PhaSR: Generalized Image Shadow Removal with Physically Aligned Priors¶
Conference: CVPR 2026 arXiv: 2601.17470 Code: https://github.com/ming053l/PhaSR Area: Image Restoration Keywords: Shadow Removal, Retinex Decomposition, Differential Attention, Geometry-Semantic Prior Alignment, Ambient Light Normalization
TL;DR¶
PhaSR introduces a dual-level physically aligned prior framework: at the global level, PAN performs parameter-free Retinex decomposition to suppress color bias; at the local level, GSRA employs differential attention to align DepthAnything depth priors with DINO-v2 semantic embeddings. This enables generalized shadow removal spanning from single-source direct illumination to multi-source ambient lighting scenes, achieving state-of-the-art performance on WSRD+ and Ambient6K with the lowest FLOPs.
Background & Motivation¶
Background: Shadow removal is a fundamental computer vision task. The core challenge lies in accurately distinguishing shadows from intrinsically dark object regions and performing physically plausible color correction. Learning-based approaches have progressed from CNNs to Transformers to diffusion models, but most are evaluated only on single-source direct-illumination benchmarks.

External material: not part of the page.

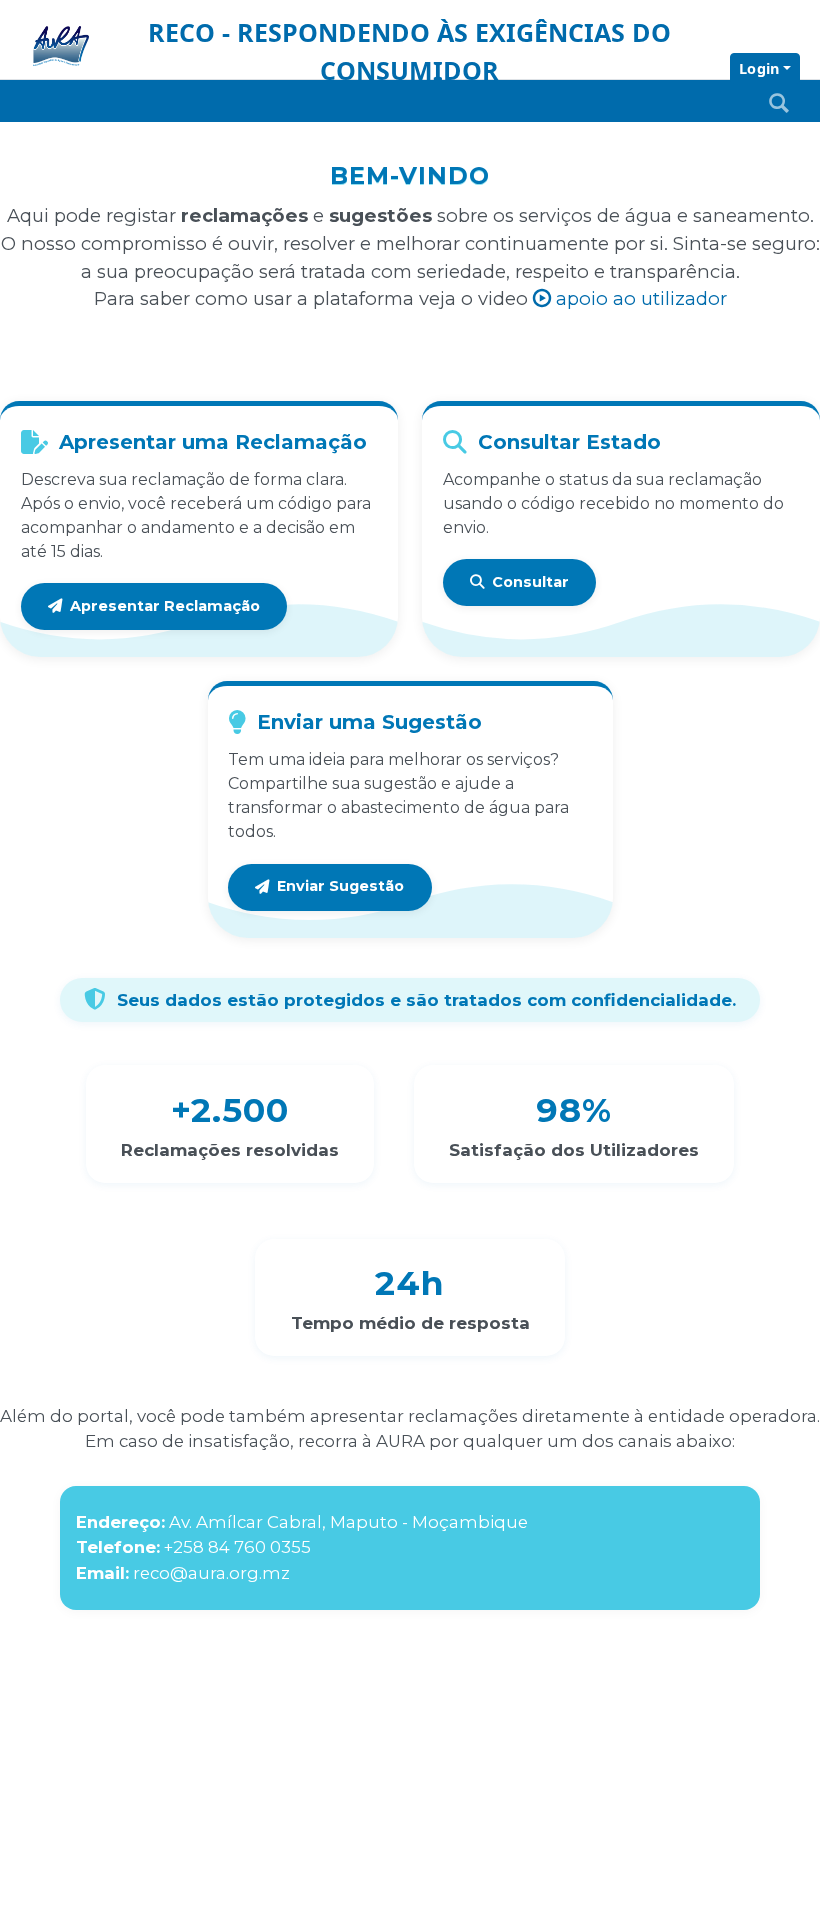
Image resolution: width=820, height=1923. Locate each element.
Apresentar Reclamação (165, 606)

Limitations of Prior Work: (1) Relying solely on RGB cues causes shadows to be confused with intrinsic material properties, resulting in color distortion near texture boundaries. (2) Existing methods perform well on single-source benchmarks but generalize poorly to multi-source indoor ambient lighting scenarios characterized by color shifts and diffuse indirect illumination. (3) Conventional encoder-decoder architectures fail to effectively propagate physical priors; uniform feature fusion ignores spatially varying degradation characteristics, leading to edge blurring.

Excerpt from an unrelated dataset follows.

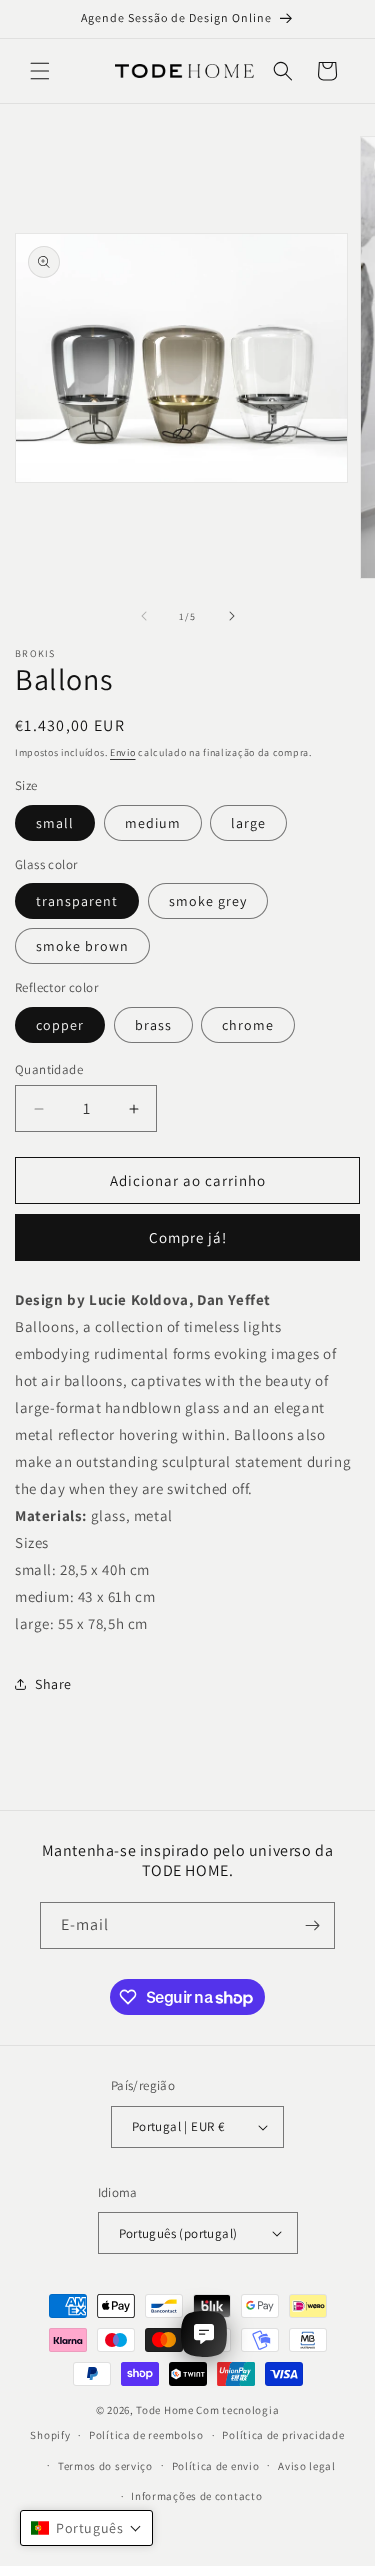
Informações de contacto (196, 2496)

Key Challenge: Prior misalignment. Geometric features (local shading variations, surface normals) are sensitive to illumination geometry but noisy, while semantic features (object categories, materials) are stable across illumination conditions but spatially coarse. Without proper alignment, geometric noise corrupts semantic consistency, or semantic over-smoothing erases illumination boundaries — a problem particularly severe under indirect illumination.
Goal: (1) Suppression of global color bias; (2) Resolution of cross-modal conflicts between geometric and semantic priors; (3) Generalization from single-source to multi-source lighting scenarios.
Key Insight: Unifying the problem from an "alignment" perspective — global-level alignment (PAN for illumination-reflectance decomposition) and local-level alignment (GSRA using differential attention to reconcile geometry and semantics).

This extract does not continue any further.